Pravda Brewery in Lviv, Ukraine. [Courtesy]

Created by pouring a flammable liquid inside a bottle or other handheld glass container and plugged with a cloth soaked in the same liquid, Molotov cocktails explode into a fireball when the bottle is smashed against its intended target, typically a tank or personnel carrier.

Gillian Manning, associate regional coordinator for SPJ Florida, said supporting violence is not a typical aim for SPJ. But in this case, she said, it’s justified.

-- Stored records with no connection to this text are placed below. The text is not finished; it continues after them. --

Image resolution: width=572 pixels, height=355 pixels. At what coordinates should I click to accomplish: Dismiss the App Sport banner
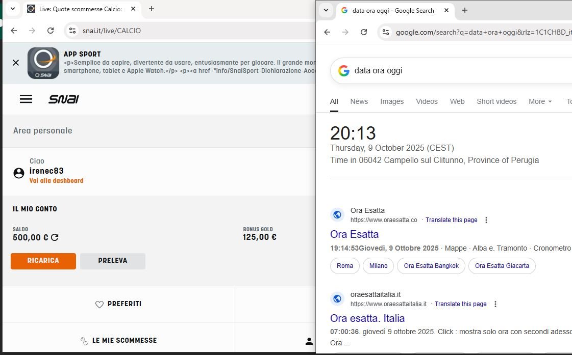pyautogui.click(x=16, y=63)
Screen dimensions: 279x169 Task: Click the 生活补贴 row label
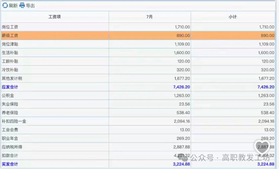(10, 52)
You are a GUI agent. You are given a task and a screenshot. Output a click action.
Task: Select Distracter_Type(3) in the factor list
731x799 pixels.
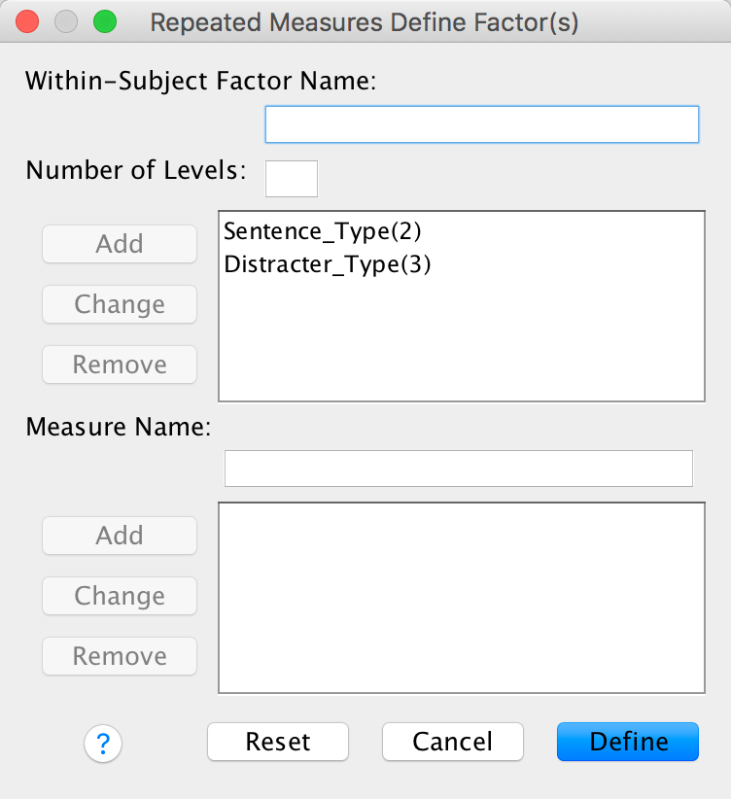pyautogui.click(x=328, y=264)
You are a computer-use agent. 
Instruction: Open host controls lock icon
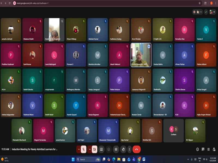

“This is the only time we do support violence. Ukraine didn’t ask for this fight. This fight came to them. A lot of civilians are being killed and they deserve to be able to defend themselves,” she said. “I think that [not supporting this particular case of violence] comes from a place of privilege. If someone invaded us, we would want to fight back.”

But homemade weapons of war aren’t the only thing Pravda is brewing. It’s also providing food and medical supplies to its fellow citizens. They also helped pay for a young girl’s surgery because her arm had to be amputated after an airstrike.

Not long after the war began, Pravda released its recipes online, a gesture it hoped would result in breweries making their beers and donating the profits back to them.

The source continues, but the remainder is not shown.